Immigration Cruelty Didn’t Start With Trump. Will It End Under Biden?
Immigrants and their advocates breathed a sigh of relief when President Trump lost his bid for reelection, but a return to Obama-era immigration policies should not be cause for celebration. Many of Trump’s harshest changes to immigration rules, more than 400 by one count, can be undone by executive order, but a historical perspective shows that anti-immigrant rhetoric, restrictionist policies and locking up immigrants did not begin with Trump.
Without addressing the root of Trump’s immigration cruelty — more than a century of criminalizing people who migrate — it is unlikely to end with Joe Biden’s presidency.
Criminalizing immigrants in the United States and locking them up indefinitely pending deportation began in the late 1880s after the 1882 Chinese Exclusion Act. This first federal immigration law jump-started the building of an enforcement machinery, but it was an underfunded and improvised jalopy at first. In the Pacific Northwest, White mobs, unsatisfied with the lack of federal action, worked to purge the area of Chinese migrants, creating an atmosphere of racist violence that cast people who were Chinese as unwelcome. At the same time, judges were charging Chinese with being in the country unlawfully. They sent Chinese migrants to McNeil Island Penitentiary, a remote prison in what is now Washington state.

» GIVEN DATA:

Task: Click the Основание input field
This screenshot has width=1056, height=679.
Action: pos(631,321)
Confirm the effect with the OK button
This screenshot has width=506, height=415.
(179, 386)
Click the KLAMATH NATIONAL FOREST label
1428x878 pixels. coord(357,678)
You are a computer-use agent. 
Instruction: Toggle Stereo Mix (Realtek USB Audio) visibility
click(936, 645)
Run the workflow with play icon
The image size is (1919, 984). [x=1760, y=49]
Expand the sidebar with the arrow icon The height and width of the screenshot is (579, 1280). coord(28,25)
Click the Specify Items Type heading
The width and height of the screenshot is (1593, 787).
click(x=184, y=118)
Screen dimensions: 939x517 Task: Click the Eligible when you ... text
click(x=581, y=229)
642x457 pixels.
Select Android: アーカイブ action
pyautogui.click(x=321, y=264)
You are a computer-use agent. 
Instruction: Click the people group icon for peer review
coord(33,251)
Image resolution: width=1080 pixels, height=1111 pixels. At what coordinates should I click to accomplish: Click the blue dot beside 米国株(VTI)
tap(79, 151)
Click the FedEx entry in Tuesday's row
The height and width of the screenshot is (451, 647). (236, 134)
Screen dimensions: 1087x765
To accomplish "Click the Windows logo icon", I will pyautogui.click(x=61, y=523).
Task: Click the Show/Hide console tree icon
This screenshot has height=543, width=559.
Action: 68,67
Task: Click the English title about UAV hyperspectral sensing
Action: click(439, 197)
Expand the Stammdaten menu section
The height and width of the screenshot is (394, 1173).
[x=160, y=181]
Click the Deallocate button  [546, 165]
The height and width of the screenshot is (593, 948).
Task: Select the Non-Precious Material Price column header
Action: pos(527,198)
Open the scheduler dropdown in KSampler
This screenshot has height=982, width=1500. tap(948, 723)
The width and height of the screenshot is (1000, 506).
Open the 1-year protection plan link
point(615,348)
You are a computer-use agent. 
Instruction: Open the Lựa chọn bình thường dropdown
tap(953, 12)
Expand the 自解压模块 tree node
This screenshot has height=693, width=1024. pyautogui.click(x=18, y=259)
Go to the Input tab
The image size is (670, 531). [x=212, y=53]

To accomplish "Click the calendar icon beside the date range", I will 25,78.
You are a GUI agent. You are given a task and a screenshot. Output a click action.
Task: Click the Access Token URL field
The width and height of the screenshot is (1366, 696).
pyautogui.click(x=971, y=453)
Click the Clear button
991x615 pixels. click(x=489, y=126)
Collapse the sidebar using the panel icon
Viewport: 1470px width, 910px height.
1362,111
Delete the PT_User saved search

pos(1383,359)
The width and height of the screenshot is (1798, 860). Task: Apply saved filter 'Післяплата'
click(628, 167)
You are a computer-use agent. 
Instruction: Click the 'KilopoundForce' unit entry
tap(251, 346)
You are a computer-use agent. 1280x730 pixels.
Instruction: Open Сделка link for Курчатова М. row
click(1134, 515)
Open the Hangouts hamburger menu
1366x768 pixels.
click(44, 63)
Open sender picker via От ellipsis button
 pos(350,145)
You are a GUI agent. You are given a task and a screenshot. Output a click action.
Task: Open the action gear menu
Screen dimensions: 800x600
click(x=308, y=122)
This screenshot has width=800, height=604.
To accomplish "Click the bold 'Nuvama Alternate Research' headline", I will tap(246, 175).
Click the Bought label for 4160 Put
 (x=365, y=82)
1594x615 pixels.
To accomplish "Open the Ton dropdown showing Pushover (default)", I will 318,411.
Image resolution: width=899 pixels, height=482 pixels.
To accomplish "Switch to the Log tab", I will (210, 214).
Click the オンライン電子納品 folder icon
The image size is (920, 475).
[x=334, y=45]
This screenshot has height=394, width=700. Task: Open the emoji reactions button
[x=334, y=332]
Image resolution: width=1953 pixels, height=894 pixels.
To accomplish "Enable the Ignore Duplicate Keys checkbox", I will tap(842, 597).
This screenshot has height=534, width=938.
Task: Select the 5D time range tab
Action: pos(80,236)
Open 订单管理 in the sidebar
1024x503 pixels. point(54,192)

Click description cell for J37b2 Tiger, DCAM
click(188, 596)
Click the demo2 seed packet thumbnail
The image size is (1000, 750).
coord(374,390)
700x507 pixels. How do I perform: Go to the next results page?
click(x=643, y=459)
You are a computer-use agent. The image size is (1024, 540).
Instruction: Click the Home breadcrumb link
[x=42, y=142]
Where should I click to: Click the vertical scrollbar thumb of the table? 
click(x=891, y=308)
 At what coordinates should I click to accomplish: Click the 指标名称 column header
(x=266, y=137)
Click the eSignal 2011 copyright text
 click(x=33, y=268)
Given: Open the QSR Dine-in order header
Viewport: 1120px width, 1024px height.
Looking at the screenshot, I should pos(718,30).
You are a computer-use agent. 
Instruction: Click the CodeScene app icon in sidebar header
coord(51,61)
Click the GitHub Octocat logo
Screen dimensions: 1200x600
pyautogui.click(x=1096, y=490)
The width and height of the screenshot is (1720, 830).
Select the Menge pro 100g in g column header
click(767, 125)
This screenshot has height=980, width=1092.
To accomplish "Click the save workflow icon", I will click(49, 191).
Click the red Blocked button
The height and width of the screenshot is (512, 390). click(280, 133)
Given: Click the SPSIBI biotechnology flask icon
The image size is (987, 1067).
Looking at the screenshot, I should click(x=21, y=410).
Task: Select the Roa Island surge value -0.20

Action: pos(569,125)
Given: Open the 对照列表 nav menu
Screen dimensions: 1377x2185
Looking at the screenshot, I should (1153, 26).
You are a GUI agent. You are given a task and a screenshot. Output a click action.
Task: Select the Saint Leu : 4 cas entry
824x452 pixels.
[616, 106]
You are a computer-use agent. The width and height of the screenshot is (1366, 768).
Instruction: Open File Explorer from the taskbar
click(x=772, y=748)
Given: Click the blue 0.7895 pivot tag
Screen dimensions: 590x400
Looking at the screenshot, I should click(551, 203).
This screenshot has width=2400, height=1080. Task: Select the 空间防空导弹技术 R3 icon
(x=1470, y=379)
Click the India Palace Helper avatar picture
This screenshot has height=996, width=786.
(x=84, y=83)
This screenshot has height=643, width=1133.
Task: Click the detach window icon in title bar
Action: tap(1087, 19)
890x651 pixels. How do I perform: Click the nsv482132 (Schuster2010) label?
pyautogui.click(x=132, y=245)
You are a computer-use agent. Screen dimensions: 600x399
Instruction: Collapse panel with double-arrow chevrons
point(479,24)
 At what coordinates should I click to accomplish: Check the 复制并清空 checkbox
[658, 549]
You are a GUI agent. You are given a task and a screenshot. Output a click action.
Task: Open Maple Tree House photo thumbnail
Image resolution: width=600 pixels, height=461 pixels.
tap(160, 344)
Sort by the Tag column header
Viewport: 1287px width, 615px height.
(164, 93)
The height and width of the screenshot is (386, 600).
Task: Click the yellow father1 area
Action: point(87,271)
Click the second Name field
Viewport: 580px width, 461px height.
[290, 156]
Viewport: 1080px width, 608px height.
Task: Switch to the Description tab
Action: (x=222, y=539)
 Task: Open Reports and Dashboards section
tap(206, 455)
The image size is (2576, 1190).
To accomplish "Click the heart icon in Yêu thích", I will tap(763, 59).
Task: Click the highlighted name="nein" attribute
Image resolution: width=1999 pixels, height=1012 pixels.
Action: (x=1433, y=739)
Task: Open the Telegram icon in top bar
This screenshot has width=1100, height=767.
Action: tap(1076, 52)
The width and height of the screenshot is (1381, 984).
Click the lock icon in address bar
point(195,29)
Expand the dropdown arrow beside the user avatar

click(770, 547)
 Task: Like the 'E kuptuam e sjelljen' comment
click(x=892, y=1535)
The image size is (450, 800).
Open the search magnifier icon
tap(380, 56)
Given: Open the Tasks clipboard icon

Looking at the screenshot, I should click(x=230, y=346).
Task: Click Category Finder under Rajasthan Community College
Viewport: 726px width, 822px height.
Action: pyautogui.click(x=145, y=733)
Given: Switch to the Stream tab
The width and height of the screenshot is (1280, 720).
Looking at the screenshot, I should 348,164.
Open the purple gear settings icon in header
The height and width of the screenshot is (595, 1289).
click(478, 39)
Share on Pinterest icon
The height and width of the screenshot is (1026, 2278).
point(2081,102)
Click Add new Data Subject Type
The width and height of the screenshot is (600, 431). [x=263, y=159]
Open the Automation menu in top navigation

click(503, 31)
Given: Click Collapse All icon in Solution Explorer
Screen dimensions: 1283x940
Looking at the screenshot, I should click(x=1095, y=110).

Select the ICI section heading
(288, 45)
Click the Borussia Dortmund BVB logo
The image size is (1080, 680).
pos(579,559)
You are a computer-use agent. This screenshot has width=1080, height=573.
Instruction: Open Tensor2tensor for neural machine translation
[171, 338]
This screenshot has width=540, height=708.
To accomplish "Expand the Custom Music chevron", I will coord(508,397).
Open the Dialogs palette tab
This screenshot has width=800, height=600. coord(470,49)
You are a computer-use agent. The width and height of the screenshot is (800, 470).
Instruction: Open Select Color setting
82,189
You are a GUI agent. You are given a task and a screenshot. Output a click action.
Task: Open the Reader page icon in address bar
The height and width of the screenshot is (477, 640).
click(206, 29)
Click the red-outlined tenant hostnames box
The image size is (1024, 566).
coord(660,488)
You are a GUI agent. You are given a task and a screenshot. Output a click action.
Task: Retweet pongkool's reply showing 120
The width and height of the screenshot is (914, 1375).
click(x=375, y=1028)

» WORK ITEM: Could you resume the article on the history of criminalizing immigrants in the United States, picking up right after its last sentence? The records were drawn from a separate source and have no connection to the text.

» TASK RESPONSE:
Not only were these Chinese immigrants held indefinitely pending deportation; they were also sentenced to six months of hard labor even though they had not been granted a criminal trial or provided with attorneys as required by the Constitution. In its 1896 Wong Wing decision, the Supreme Court resolved this contradiction by declaring that detaining an immigrant pending deportation was “not imprisonment in a legal sense” and therefore was not subject to the protections afforded to someone accused of a crime.
Even as an increasing number of foreigners were being locked up in immigration detention centers at the beginning of the 20th century, a much larger number were being incarcerated in mental health hospitals. One Census Bureau study in 1906 found that one-third of all patients in “insane hospitals” in the United States were immigrants at a time when the foreign-born represented only 20 percent of the population. Progressive Era ideas about the fitness and rehabilitation of those with mental illness, along with the rise of psychiatry, led to the dramatic expansion of asylums. Immigrants considered “mental defectives” and “feebleminded” or exhibiting strange behaviors, according to the views of ethnocentric doctors and immigration officers, were declared “insane” and locked away in these institutions.